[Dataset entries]
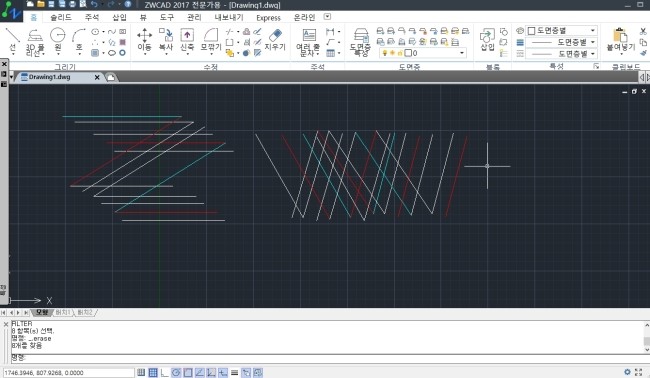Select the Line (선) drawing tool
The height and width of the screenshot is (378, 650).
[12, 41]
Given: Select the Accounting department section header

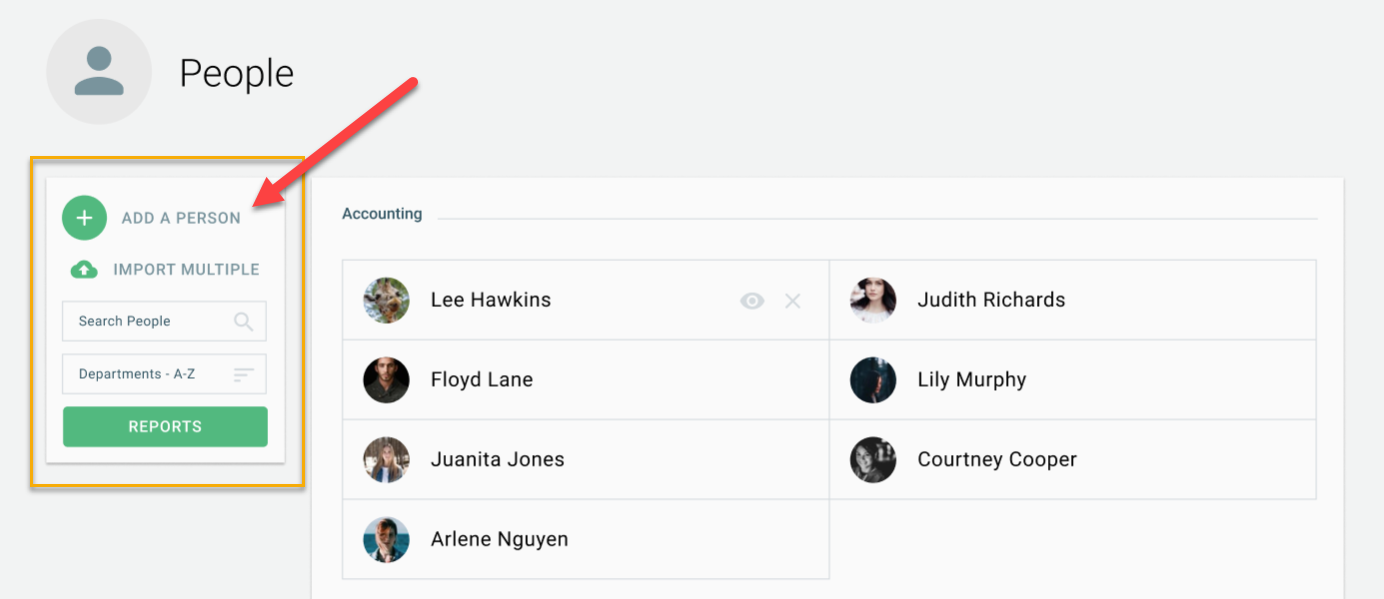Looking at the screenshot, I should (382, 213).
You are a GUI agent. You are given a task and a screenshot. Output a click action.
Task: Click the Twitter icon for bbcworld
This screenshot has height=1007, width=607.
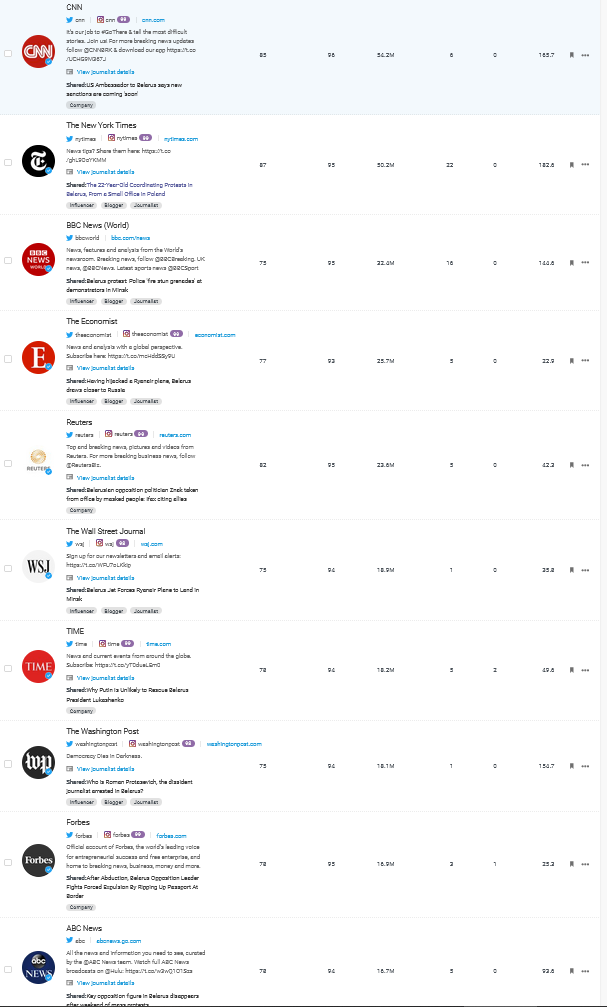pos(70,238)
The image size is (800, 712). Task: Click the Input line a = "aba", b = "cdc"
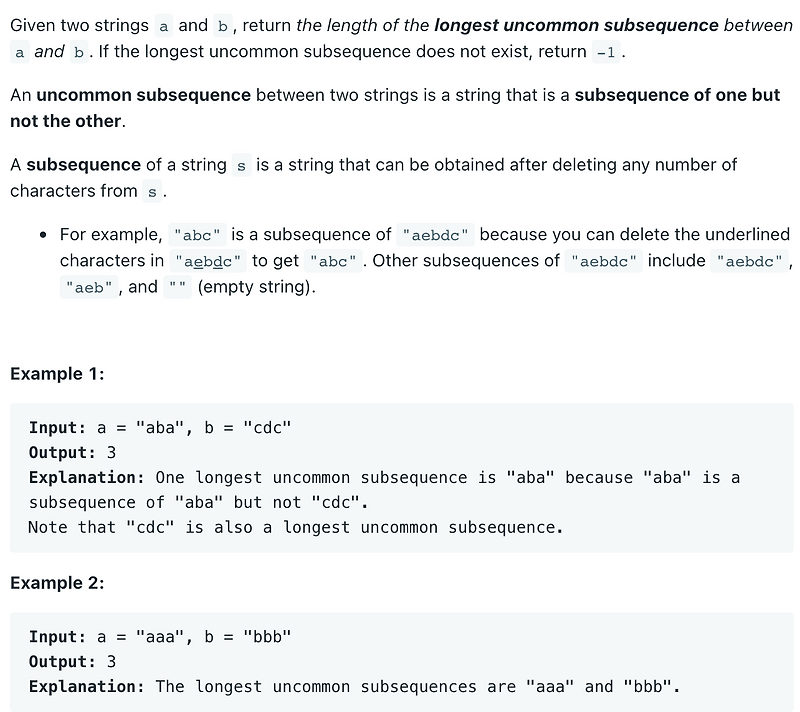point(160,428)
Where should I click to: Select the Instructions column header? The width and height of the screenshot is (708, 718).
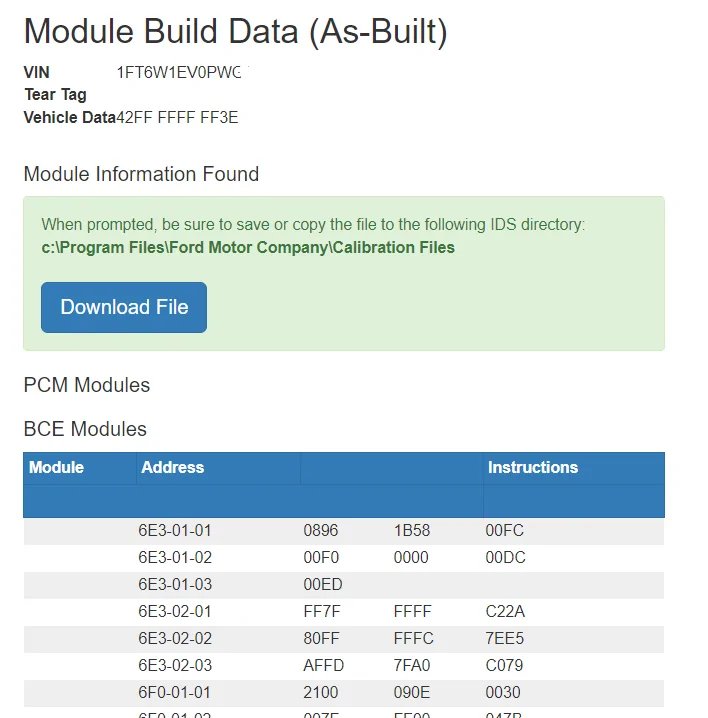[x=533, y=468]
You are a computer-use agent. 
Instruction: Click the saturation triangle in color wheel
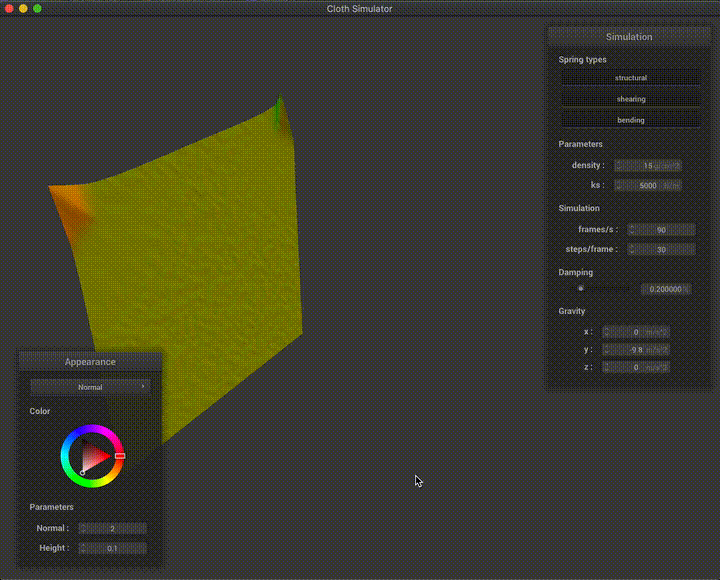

To do:
Word for word, copy the lines from the one with "You are a computer-use agent." through the end of the entries above, and do not include any picture.

Response box:
You are a computer-use agent. 
Instruction: Click the saturation triangle in color wheel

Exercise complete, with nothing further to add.